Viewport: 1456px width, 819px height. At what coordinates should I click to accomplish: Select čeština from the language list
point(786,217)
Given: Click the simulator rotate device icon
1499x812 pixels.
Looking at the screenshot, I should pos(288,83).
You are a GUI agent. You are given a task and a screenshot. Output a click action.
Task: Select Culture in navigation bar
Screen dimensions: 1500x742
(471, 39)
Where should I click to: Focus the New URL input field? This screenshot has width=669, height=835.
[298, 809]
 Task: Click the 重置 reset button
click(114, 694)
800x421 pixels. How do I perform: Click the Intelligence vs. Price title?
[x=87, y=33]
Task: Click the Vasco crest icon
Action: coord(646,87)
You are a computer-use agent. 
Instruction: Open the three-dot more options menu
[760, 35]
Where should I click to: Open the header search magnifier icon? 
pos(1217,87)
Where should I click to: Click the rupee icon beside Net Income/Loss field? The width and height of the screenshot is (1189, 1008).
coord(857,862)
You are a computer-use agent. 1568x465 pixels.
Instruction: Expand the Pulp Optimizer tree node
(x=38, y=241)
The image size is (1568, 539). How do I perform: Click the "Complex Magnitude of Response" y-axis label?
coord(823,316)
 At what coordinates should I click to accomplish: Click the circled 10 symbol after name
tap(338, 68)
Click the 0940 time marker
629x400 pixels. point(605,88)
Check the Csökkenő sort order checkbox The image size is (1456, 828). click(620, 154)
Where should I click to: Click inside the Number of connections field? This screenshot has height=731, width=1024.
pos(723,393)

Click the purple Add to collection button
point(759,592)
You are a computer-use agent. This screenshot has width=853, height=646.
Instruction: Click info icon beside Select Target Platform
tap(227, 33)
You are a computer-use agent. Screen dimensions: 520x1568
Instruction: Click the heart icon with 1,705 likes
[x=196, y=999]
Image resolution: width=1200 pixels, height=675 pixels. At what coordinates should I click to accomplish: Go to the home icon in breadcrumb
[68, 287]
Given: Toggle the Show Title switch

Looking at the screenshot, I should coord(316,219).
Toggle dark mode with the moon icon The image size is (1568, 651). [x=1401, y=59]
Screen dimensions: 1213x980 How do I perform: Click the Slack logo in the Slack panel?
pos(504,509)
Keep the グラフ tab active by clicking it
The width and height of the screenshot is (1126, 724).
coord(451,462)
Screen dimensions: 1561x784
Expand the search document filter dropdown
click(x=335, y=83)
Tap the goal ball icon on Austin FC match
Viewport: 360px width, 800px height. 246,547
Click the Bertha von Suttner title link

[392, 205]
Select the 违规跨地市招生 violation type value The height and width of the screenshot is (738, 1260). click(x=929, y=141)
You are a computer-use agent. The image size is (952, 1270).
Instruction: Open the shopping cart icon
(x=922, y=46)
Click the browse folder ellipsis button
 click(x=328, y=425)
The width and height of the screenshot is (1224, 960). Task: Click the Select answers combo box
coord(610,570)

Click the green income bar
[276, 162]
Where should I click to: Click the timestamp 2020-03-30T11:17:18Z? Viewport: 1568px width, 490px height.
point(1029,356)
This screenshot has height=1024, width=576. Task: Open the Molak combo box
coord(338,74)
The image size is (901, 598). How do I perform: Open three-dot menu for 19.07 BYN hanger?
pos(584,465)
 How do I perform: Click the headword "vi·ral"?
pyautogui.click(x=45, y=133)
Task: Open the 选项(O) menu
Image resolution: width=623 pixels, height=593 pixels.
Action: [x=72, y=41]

===============

-- What is expected --
Give back every line of the material above that contains the word "beside".

-- The completed task --
Where should I click to: Click the rupee icon beside Net Income/Loss field? The width and height of the screenshot is (1189, 1008).
Instruction: Click info icon beside Select Target Platform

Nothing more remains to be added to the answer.